** Opening Data to examine block **
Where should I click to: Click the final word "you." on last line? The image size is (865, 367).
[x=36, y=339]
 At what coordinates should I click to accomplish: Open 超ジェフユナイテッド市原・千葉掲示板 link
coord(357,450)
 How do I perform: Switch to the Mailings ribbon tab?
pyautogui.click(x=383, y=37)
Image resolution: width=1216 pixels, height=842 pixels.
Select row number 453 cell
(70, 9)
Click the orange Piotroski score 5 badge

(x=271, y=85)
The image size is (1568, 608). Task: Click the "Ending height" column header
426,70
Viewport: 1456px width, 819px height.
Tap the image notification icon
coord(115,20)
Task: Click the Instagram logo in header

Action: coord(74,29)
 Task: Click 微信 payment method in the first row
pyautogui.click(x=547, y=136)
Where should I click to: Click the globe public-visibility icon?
** Closing Data to examine block **
What is needed is an exact copy of all the records.

### Answer section
Where should I click to: Click the final word "you." on last line? The image size is (865, 367).
[x=36, y=339]
 At what coordinates should I click to accomplish: Open 超ジェフユナイテッド市原・千葉掲示板 link
coord(357,450)
 How do I perform: Switch to the Mailings ribbon tab?
pyautogui.click(x=383, y=37)
Image resolution: width=1216 pixels, height=842 pixels.
Select row number 453 cell
(70, 9)
Click the orange Piotroski score 5 badge

(x=271, y=85)
The image size is (1568, 608). Task: Click the "Ending height" column header
426,70
Viewport: 1456px width, 819px height.
Tap the image notification icon
coord(115,20)
Task: Click the Instagram logo in header

Action: coord(74,29)
 Task: Click 微信 payment method in the first row
pyautogui.click(x=547, y=136)
Where should I click to: Click the globe public-visibility icon?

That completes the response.